Segment Start: Provided records

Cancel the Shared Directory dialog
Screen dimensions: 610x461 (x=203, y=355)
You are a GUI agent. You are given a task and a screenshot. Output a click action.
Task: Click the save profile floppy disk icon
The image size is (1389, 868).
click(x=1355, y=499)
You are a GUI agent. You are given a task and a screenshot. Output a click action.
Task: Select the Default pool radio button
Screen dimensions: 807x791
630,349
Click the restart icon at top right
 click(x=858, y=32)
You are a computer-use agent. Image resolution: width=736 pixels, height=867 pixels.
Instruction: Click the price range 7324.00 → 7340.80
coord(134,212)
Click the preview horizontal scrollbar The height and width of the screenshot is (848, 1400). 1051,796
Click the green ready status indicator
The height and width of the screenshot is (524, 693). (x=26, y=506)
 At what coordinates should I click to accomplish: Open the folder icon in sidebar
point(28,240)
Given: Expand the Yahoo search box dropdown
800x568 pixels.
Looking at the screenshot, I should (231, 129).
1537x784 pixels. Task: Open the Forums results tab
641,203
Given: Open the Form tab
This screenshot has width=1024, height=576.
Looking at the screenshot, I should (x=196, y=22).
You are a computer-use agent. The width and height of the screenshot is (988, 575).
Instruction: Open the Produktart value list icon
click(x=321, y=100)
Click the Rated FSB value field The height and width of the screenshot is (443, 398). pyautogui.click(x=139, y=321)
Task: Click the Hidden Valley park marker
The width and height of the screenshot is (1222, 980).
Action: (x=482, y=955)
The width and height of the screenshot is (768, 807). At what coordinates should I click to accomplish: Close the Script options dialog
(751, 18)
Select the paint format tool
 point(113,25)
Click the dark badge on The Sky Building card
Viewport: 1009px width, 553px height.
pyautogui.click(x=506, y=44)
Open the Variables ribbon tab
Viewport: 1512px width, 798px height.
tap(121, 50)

Segment End: Provided records

#### [Problem statement]
Give the records again, unchanged and complete.

#### [Solution for this exercise]
Cancel the Shared Directory dialog
Screen dimensions: 610x461 (x=203, y=355)
You are a GUI agent. You are given a task and a screenshot. Output a click action.
Task: Click the save profile floppy disk icon
The image size is (1389, 868).
click(x=1355, y=499)
You are a GUI agent. You are given a task and a screenshot. Output a click action.
Task: Select the Default pool radio button
Screen dimensions: 807x791
630,349
Click the restart icon at top right
 click(x=858, y=32)
You are a computer-use agent. Image resolution: width=736 pixels, height=867 pixels.
Instruction: Click the price range 7324.00 → 7340.80
coord(134,212)
Click the preview horizontal scrollbar The height and width of the screenshot is (848, 1400). 1051,796
Click the green ready status indicator
The height and width of the screenshot is (524, 693). (x=26, y=506)
 At what coordinates should I click to accomplish: Open the folder icon in sidebar
point(28,240)
Given: Expand the Yahoo search box dropdown
800x568 pixels.
Looking at the screenshot, I should (231, 129).
1537x784 pixels. Task: Open the Forums results tab
641,203
Given: Open the Form tab
This screenshot has width=1024, height=576.
Looking at the screenshot, I should (x=196, y=22).
You are a computer-use agent. The width and height of the screenshot is (988, 575).
Instruction: Open the Produktart value list icon
click(x=321, y=100)
Click the Rated FSB value field The height and width of the screenshot is (443, 398). pyautogui.click(x=139, y=321)
Task: Click the Hidden Valley park marker
The width and height of the screenshot is (1222, 980).
Action: (x=482, y=955)
The width and height of the screenshot is (768, 807). At what coordinates should I click to accomplish: Close the Script options dialog
(751, 18)
Select the paint format tool
 point(113,25)
Click the dark badge on The Sky Building card
Viewport: 1009px width, 553px height.
pyautogui.click(x=506, y=44)
Open the Variables ribbon tab
Viewport: 1512px width, 798px height.
tap(121, 50)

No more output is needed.